> _Problem description_
Where the line containing "You are a GUI" appears below, begin there and reproduce each line exactly through the last one, omitting pictures.

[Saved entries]

::::::

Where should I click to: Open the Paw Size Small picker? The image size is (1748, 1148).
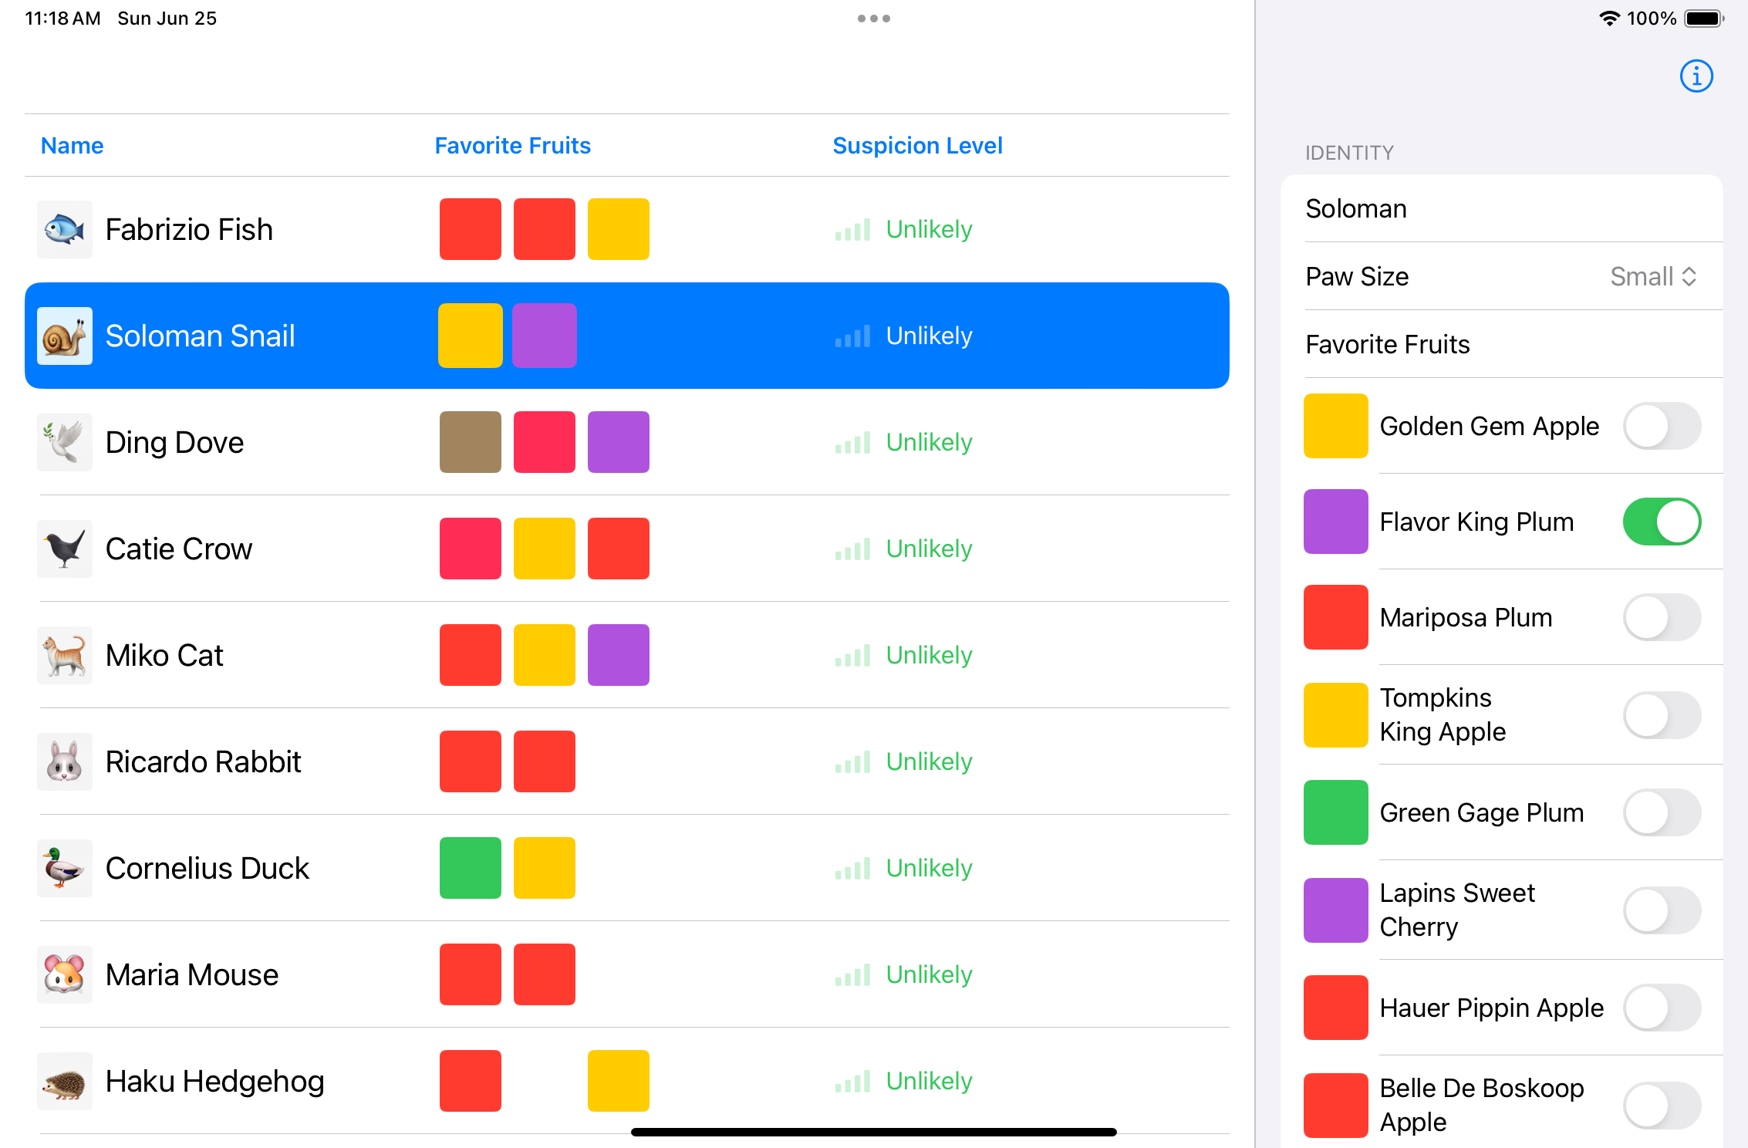[x=1652, y=276]
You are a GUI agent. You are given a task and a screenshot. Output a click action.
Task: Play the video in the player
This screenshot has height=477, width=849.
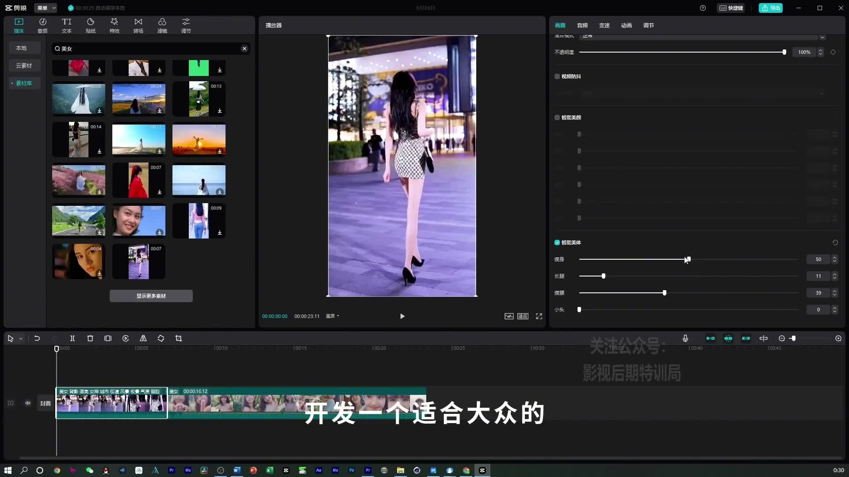click(x=402, y=316)
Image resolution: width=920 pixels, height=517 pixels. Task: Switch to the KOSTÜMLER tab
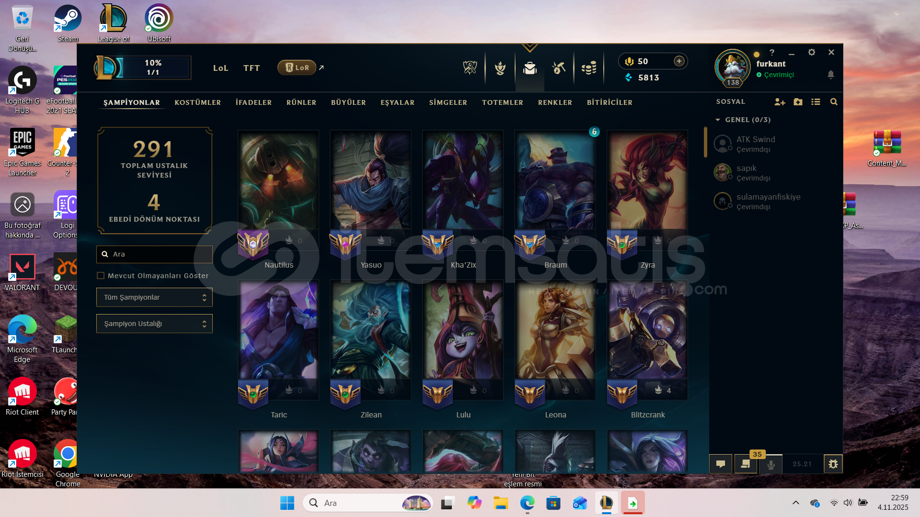pos(197,102)
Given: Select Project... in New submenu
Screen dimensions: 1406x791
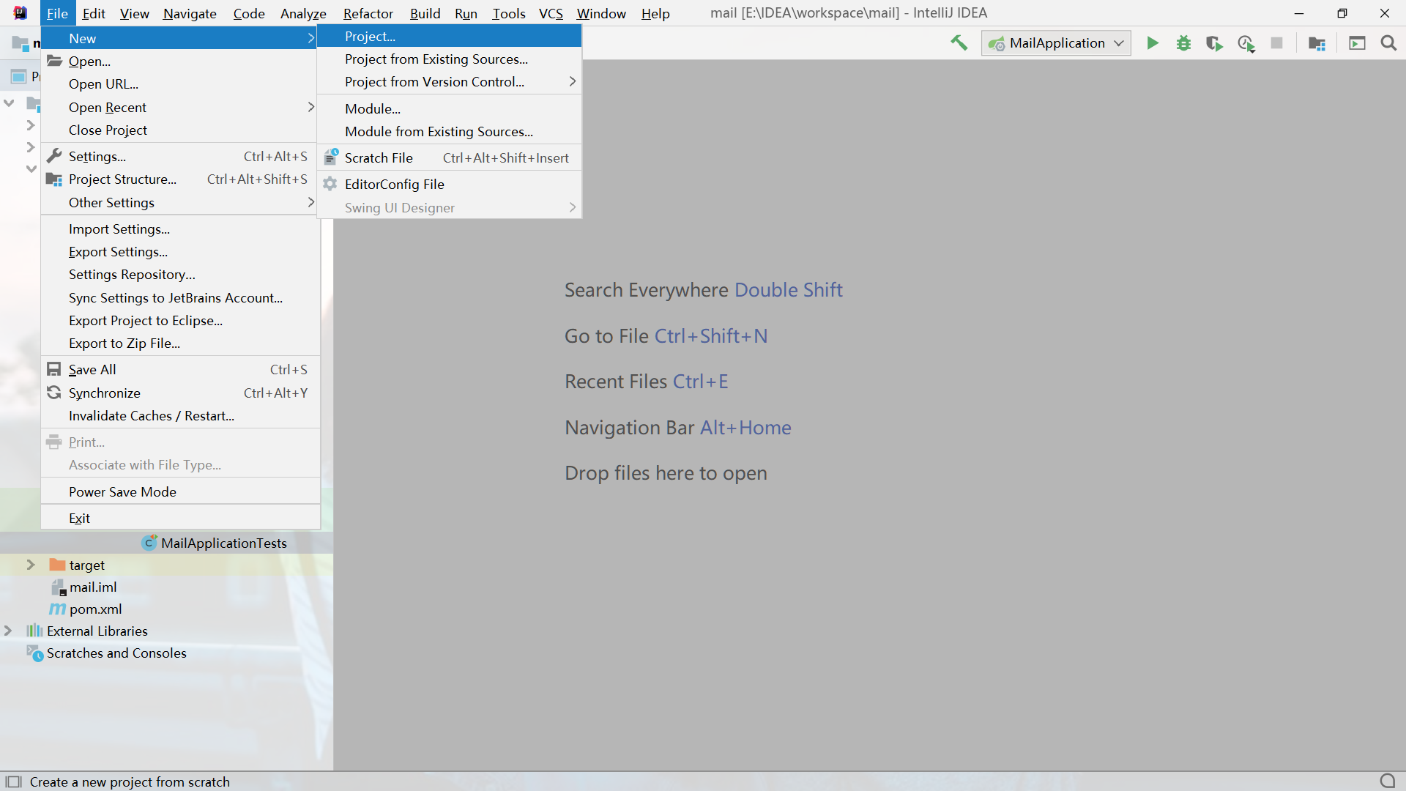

::::::

> _Task answer_
You are a GUI agent. You are given a task and a screenshot. Output a click action.
Task: Play the video in the player
This screenshot has height=477, width=849.
click(x=402, y=316)
Image resolution: width=920 pixels, height=517 pixels. Task: Switch to the KOSTÜMLER tab
pos(197,102)
Given: Select Project... in New submenu
Screen dimensions: 1406x791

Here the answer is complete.